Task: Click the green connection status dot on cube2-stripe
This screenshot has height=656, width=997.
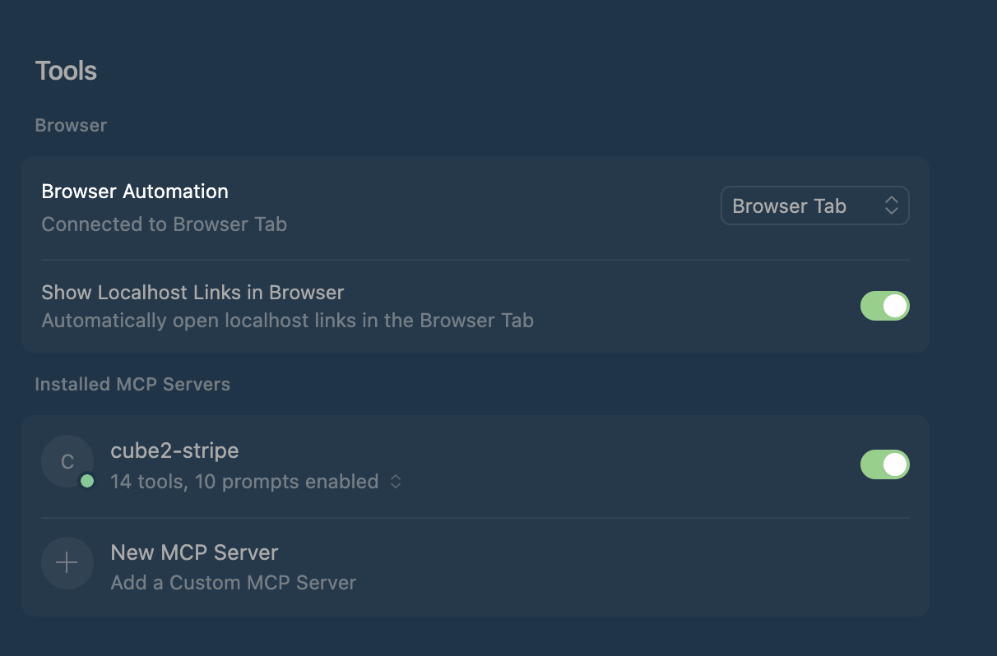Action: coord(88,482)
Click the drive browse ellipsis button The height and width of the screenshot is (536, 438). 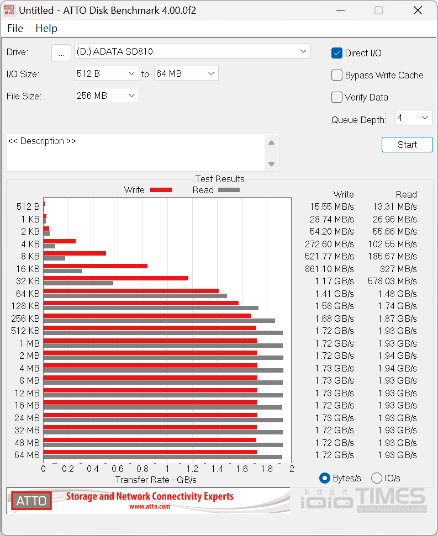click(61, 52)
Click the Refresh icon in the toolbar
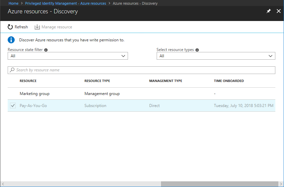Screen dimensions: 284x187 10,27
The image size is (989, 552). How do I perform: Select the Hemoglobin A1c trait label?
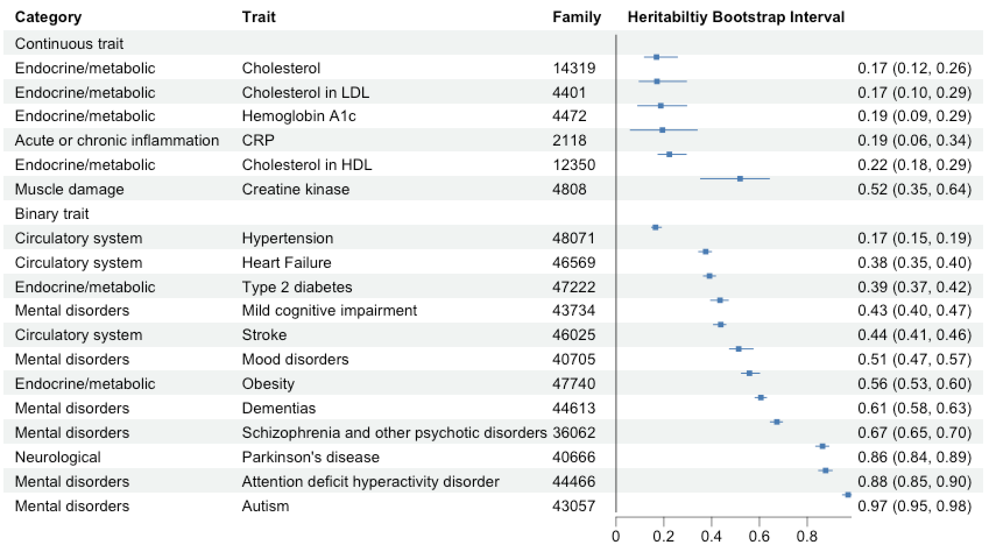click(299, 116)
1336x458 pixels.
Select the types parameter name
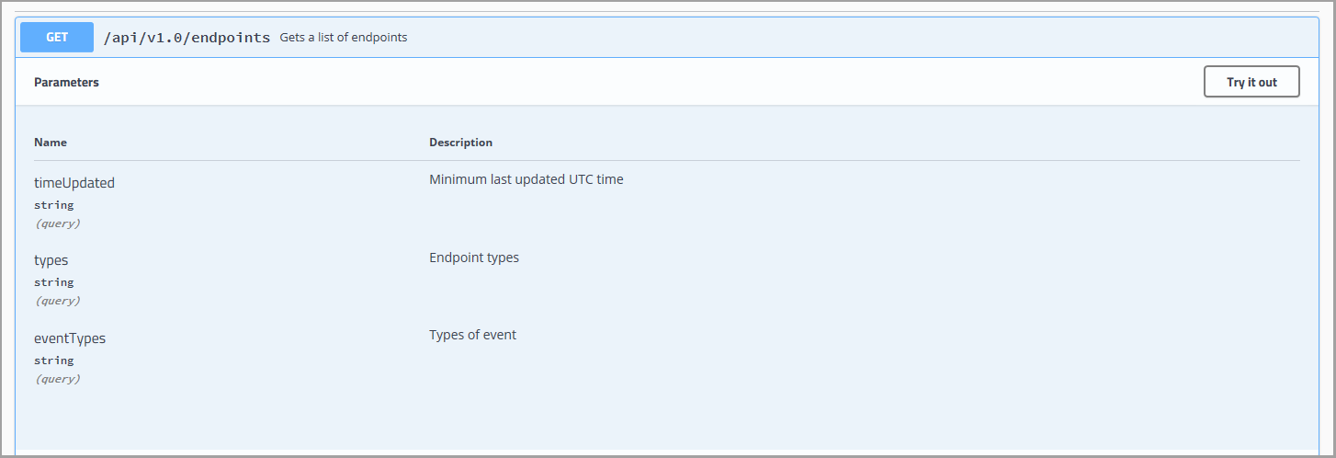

* * * * * * *

# WHAT IS EXPECTED
Every line from the one with "Click the Refresh icon in the toolbar" through the end of the material above should be restated word for word, with the pictures left out.

# EXERCISE RESULT
Click the Refresh icon in the toolbar
Screen dimensions: 284x187 10,27
The image size is (989, 552). How do I perform: Select the Hemoglobin A1c trait label?
click(299, 116)
1336x458 pixels.
Select the types parameter name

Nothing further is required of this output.